Rolling Meadows mayor to attend settlement talks over fired city manager's lawsuit

  • Rolling Meadows City Manager Barry Krumstok, right, and Mayor Joe Gallo will be present for settlement talks next week in an attempt to resolve Krumstok's lawsuit against Gallo and the city.

    Rolling Meadows City Manager Barry Krumstok, right, and Mayor Joe Gallo will be present for settlement talks next week in an attempt to resolve Krumstok's lawsuit against Gallo and the city.

 
 
Updated 9/15/2021 9:55 PM

Rolling Meadows Mayor Joe Gallo and ex-City Manager Barry Krumstok are expected to be present next week when their lawyers hold settlement discussions over Krumstok's employment retaliation lawsuit against the mayor and city, attorneys for both said Wednesday.

It's likely the attorneys will forgo formal opening statements at the mediation, scheduled to be held virtually at 1:30 p.m. Wednesday, Sept. 22, and just get down to business.

 

"Everyone knows the facts, even though we didn't engage in litigation yet," John O'Reilly, a municipal and employment liability attorney retained by Rolling Meadows, said during a status hearing in the case Wednesday morning. "I don't think it's a big mystery of what's at issue. I don't know that with some of the more dramatic elements of this case, that (opening statements) benefits us."

Keith Hunt, Krumstok's attorney, agreed. "There's no sense inflaming the other side with an impassioned argument from counsel and then asking people to be reasonable and come to the middle," he said.

With both Gallo and Krumstok in the virtual room, said Judge Jeffrey T. Gilbert, "why rub salt in any wounds?"

Krumstok filed suit against the city and Gallo on July 12 -- a day before the council voted 5-2 to terminate Krumstok, and days after Gallo placed him on administrative leave and asked him to resign.
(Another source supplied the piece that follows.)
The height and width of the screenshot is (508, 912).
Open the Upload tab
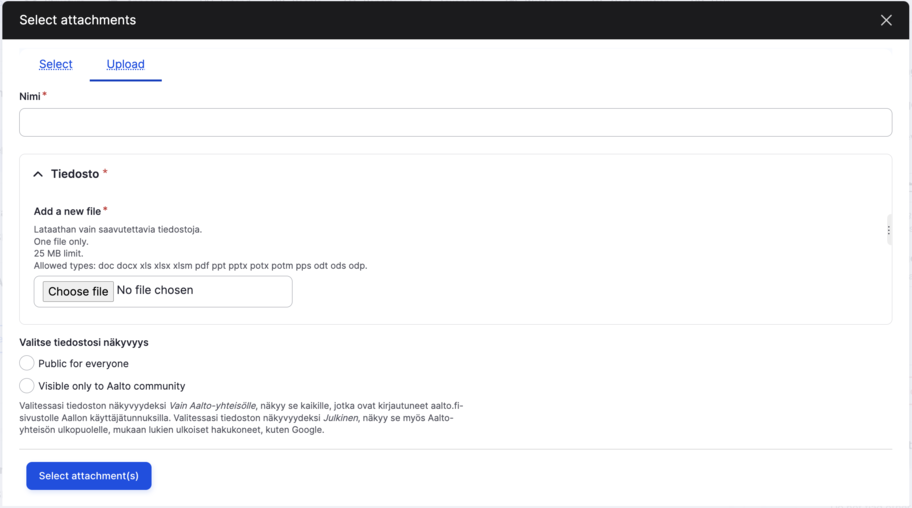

The longtime city manager alleges employment retaliation and discrimination, arguing that his firing stemmed from a personal vendetta dating back to 2019. Gallo has denied the accusations, calling them "meritless."

Both lawyers told the judge Wednesday they believe a settlement is realistic.

"I believe that it is, recognizing that both sides are going to have to make some substantial movement to be reasonable," Hunt said. "But we certainly think it's worth the parties' time, as well as the court's, to proceed. I think both sides agree that this is a matter that is better resolved amicably than through a long litigation process."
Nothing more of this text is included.